YOUR OBJECTIVE | Leaving the images behind, copy every line of the records exactly.

RECORD EXCERPTS |
Start of Block
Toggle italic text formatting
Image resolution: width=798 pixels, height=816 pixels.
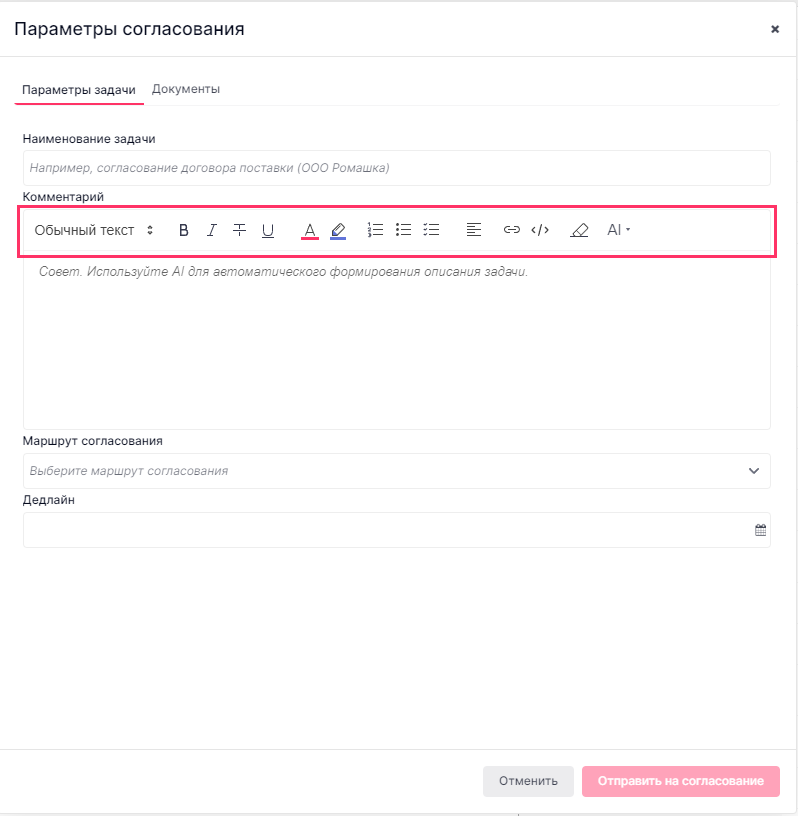pyautogui.click(x=211, y=230)
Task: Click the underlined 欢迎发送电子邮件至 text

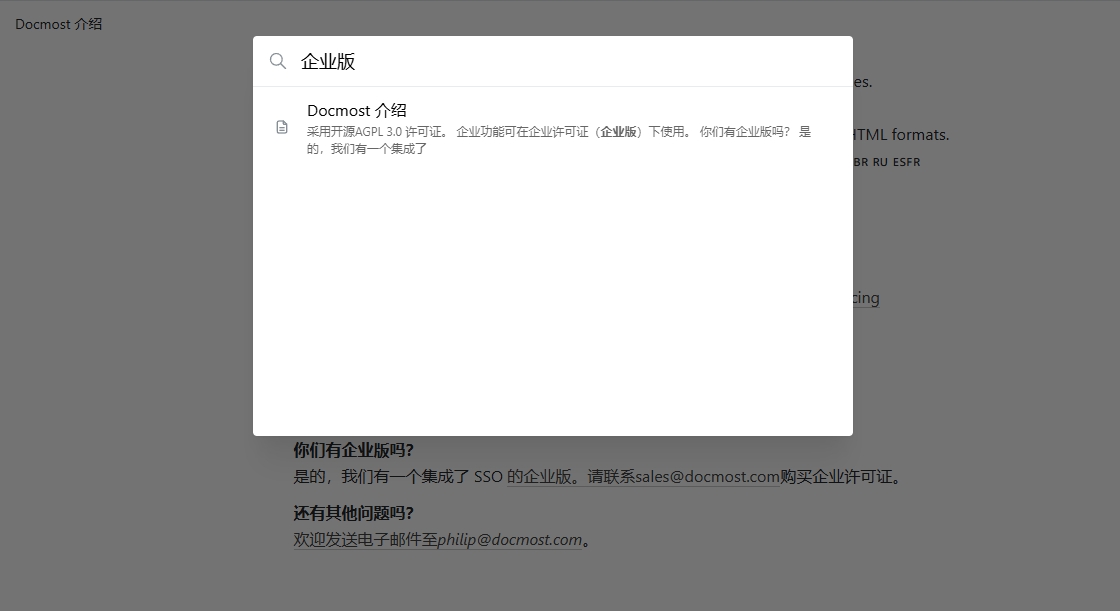Action: (365, 540)
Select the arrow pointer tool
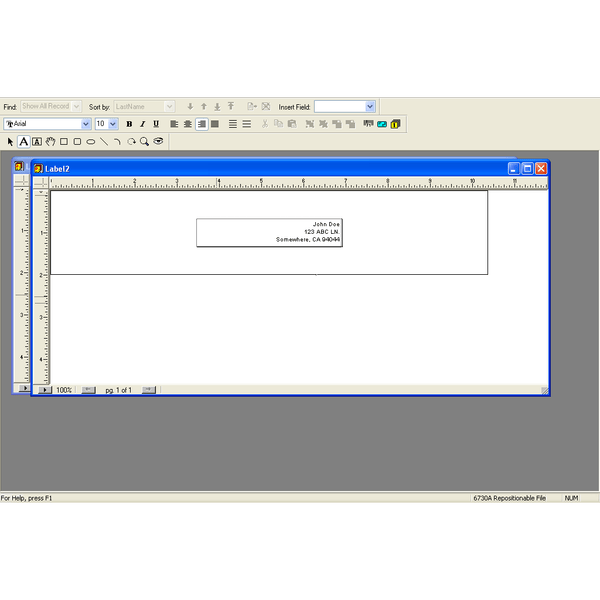The height and width of the screenshot is (600, 600). click(11, 142)
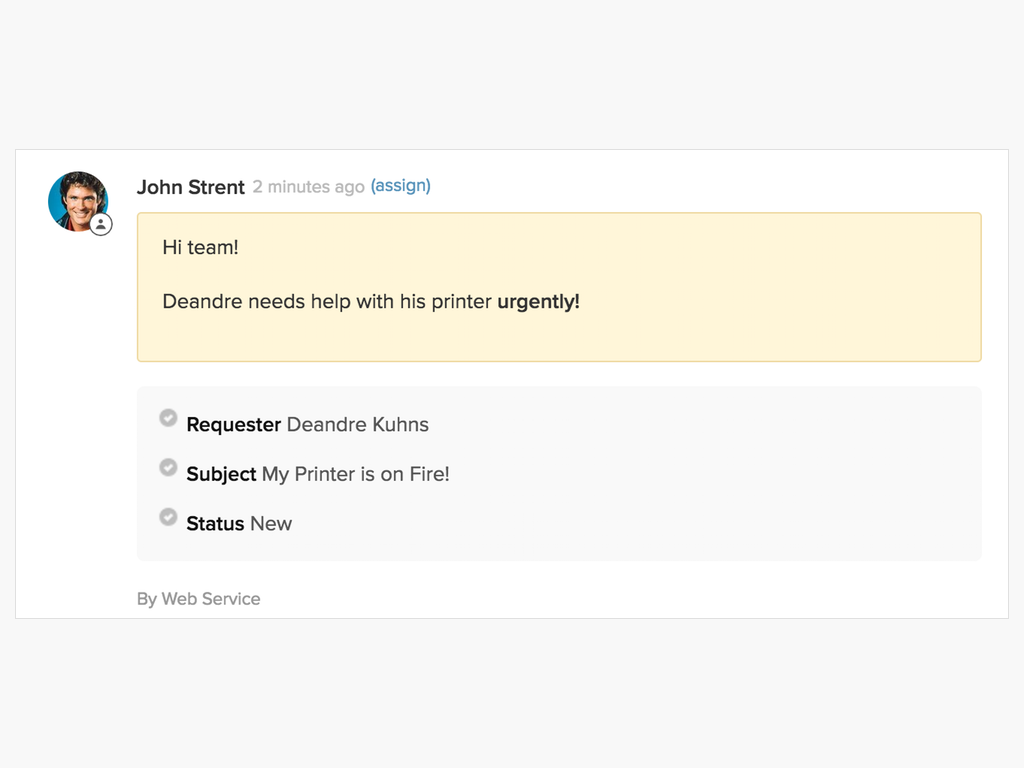This screenshot has height=768, width=1024.
Task: Click the status value New
Action: pyautogui.click(x=271, y=524)
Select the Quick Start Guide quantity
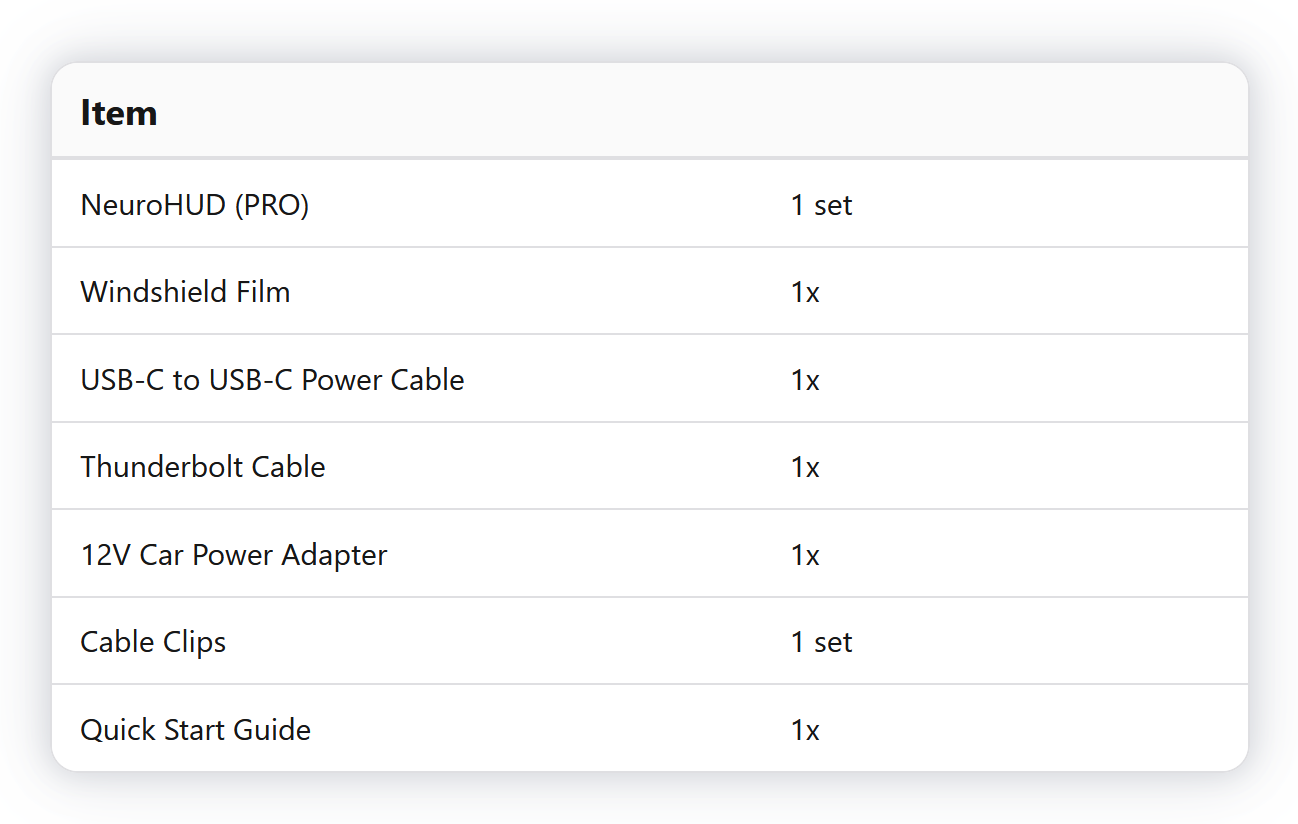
End of Block
RESPONSE TO THIS TASK |
Toggle italic text formatting
Image resolution: width=798 pixels, height=816 pixels.
pyautogui.click(x=211, y=230)
Task: Click the underlined 欢迎发送电子邮件至 text

Action: (365, 540)
Select the arrow pointer tool
The height and width of the screenshot is (600, 600). click(11, 142)
This screenshot has height=768, width=1024.
Task: Click the status value New
Action: pyautogui.click(x=271, y=524)
Select the Quick Start Guide quantity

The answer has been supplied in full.